First edition given by Meon, dedicated to the count Daru, illustrated with 4 superb engravings by Monnet and a Gothic portrait of Jean de Meung by Girardet.
Bulletin Morgand an Fatout, 11334 ; Graesse, IV, p. 263.
“Which surprises every time we approach the ‘Romance of the Rose’ is that it’s a work of humanists, proceeding from two very different spirits and explaining in a remarkable way the evolution of the spirits. The poem of Guillaume de Lorris is an art of love, and if all the courteous love, which will soon disappear, expresses itself in it, it is already imbued with the Ancients, especially with Ovid; the one of Jean de Meun is an encyclopedia, where the author gathers in a noble speech all the data of science and philosophy, it is also a wide cosmological poem. Thus, each one, in his own way, reunited everything that was possible to gather on two subjects as important; but whereas Guillaume de Lorris turns to a past, which soon will no longer exist, Jean de Meun foresees the future and announces the humanist 15th century.
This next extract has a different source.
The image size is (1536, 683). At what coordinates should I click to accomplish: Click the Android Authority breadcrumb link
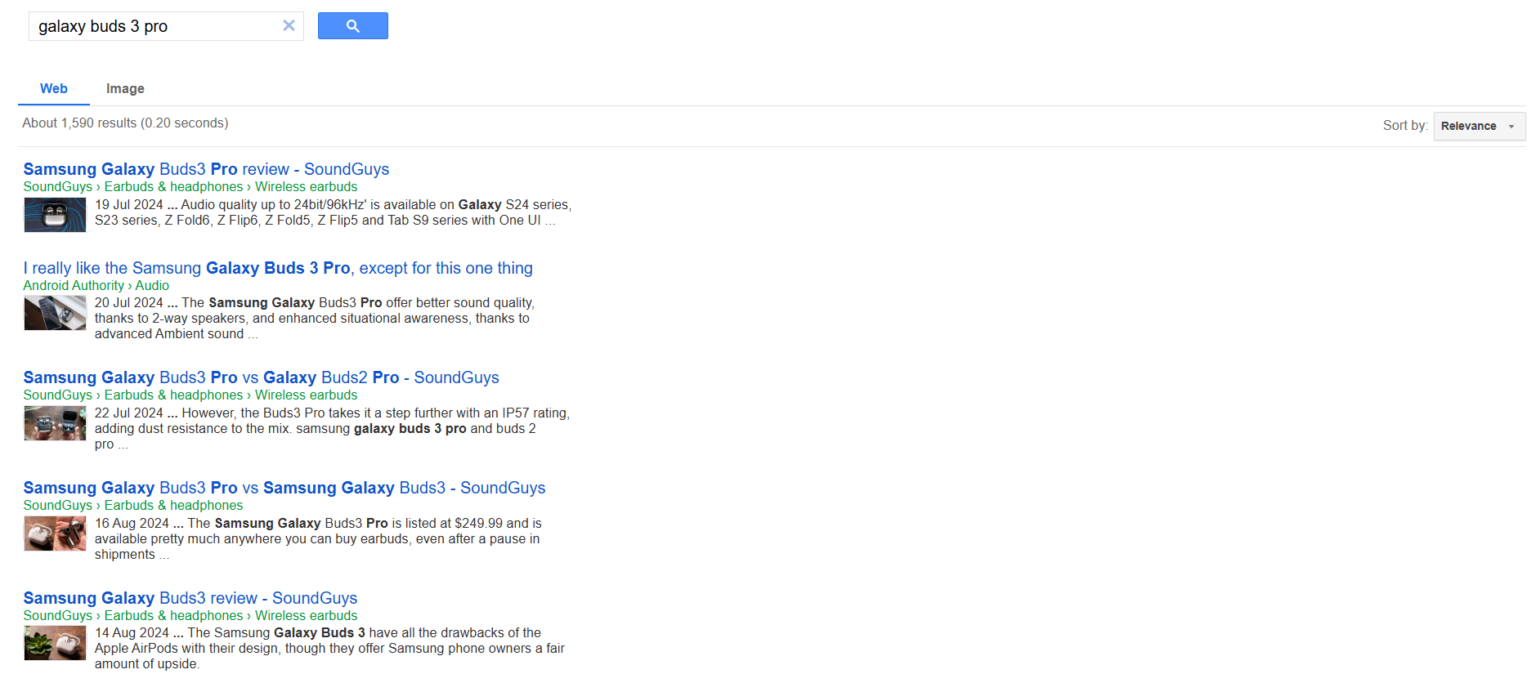(x=73, y=285)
By this, ‘The Romance of the Rose’, the most significant work of all French Middle Ages, is located at the turn that took, between these two extreme dates of composition, the French spirit; one can find, quite particularly combined, two currents of thought who are in a way two constant principles of French literature.”
Superb copy printed on vellum paper, covered with stunning contemporary bindings by the great Thouvenin, the most famous binder of the time, in richly decorated blue morocco.